= EXERCISE PROMPT =
Please rewrite the rows from the line containing "Switch to the Tasks view" through the end of the rows, inclusive, as a numbered list, skipping blank lines and leaving out the pictures.

= RECORDS =
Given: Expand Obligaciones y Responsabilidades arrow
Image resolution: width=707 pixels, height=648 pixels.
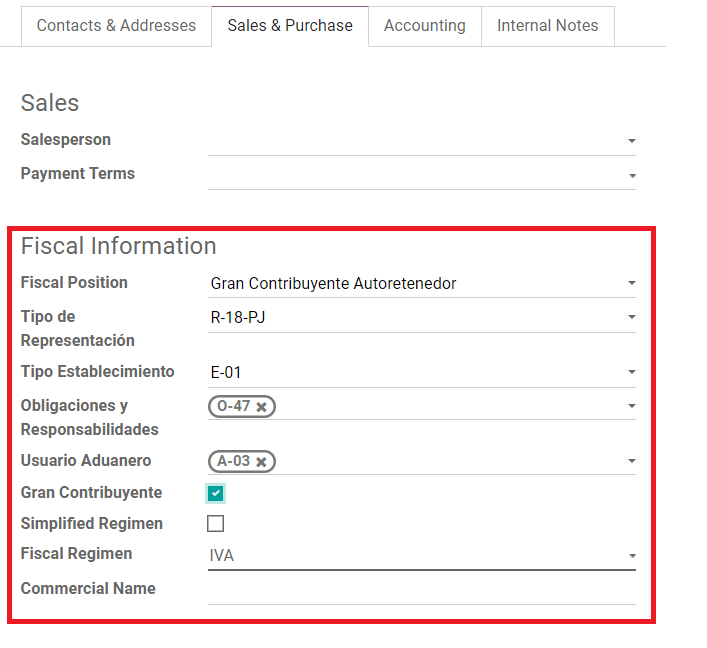Looking at the screenshot, I should (632, 406).
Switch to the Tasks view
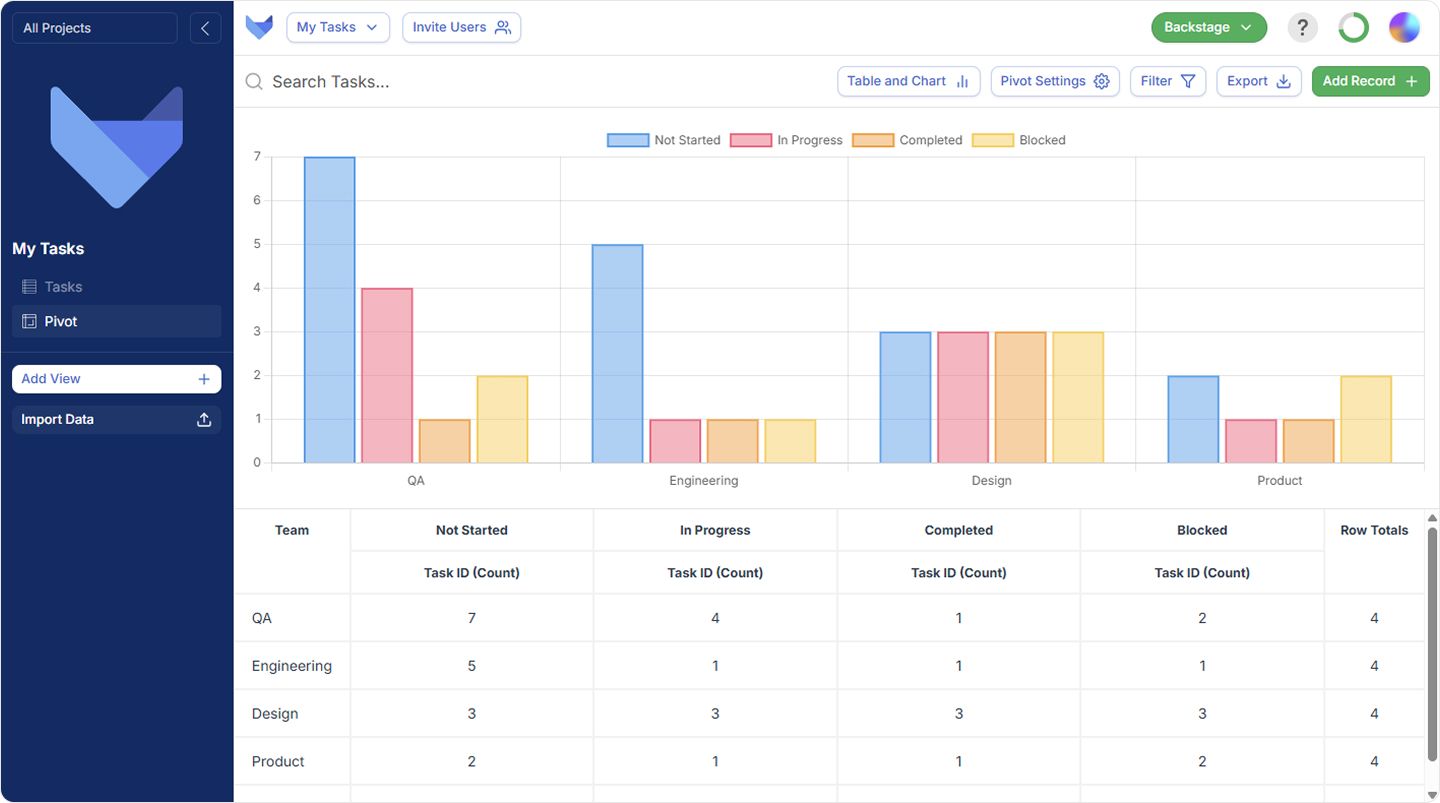Image resolution: width=1440 pixels, height=803 pixels. [63, 287]
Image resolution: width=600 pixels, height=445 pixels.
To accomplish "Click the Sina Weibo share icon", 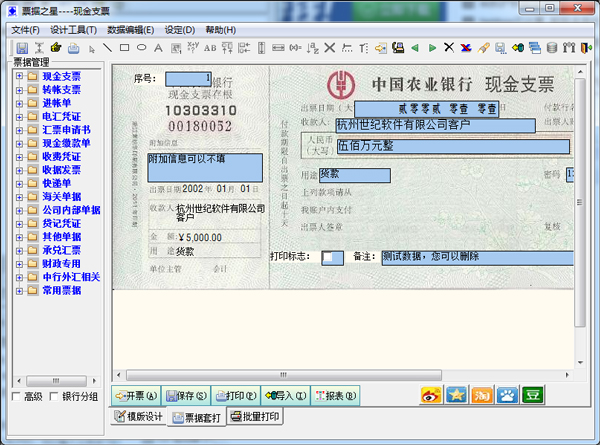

= RESPONSE =
1. Switch to the Tasks view
2. Image resolution: width=1440 pixels, height=803 pixels. [63, 287]
3. Image resolution: width=600 pixels, height=445 pixels.
4. To accomplish "Click the Sina Weibo share icon", 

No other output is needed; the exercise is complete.